---------- MATERIAL TO PROCESS ----------

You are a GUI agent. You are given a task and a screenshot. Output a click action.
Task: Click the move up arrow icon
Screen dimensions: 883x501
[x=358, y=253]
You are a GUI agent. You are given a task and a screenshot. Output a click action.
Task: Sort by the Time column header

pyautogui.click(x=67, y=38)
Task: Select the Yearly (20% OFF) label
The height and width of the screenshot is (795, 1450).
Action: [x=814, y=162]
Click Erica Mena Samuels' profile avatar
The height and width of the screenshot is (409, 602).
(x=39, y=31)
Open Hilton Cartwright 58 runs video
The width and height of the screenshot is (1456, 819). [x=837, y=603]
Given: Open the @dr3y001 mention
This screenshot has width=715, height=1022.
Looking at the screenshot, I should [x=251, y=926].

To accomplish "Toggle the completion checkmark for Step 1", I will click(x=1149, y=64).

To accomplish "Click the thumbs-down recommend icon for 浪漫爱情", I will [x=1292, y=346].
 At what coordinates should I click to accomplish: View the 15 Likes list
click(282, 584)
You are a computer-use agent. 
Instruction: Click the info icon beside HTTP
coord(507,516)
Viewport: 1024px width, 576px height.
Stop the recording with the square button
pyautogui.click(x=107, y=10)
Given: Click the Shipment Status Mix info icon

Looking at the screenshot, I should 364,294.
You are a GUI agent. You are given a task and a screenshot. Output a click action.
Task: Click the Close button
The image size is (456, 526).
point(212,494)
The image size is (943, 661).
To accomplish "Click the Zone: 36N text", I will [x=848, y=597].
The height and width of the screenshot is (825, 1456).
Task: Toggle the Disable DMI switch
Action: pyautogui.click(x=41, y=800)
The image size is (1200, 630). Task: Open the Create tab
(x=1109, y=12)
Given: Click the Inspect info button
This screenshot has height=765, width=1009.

----------

**AIM:**
Can you rewrite the part of the records that opens with the line containing "Viewport: 1024px width, 576px height." and closes with the line containing "Looking at the screenshot, I should 364,294.", putting "Order Status Mix" in place of "Shipment Status Mix" and keeping everything else the same?

**SOLUTION FOR THIS EXERCISE:**
Viewport: 1024px width, 576px height.
Stop the recording with the square button
pyautogui.click(x=107, y=10)
Given: Click the Order Status Mix info icon

Looking at the screenshot, I should 364,294.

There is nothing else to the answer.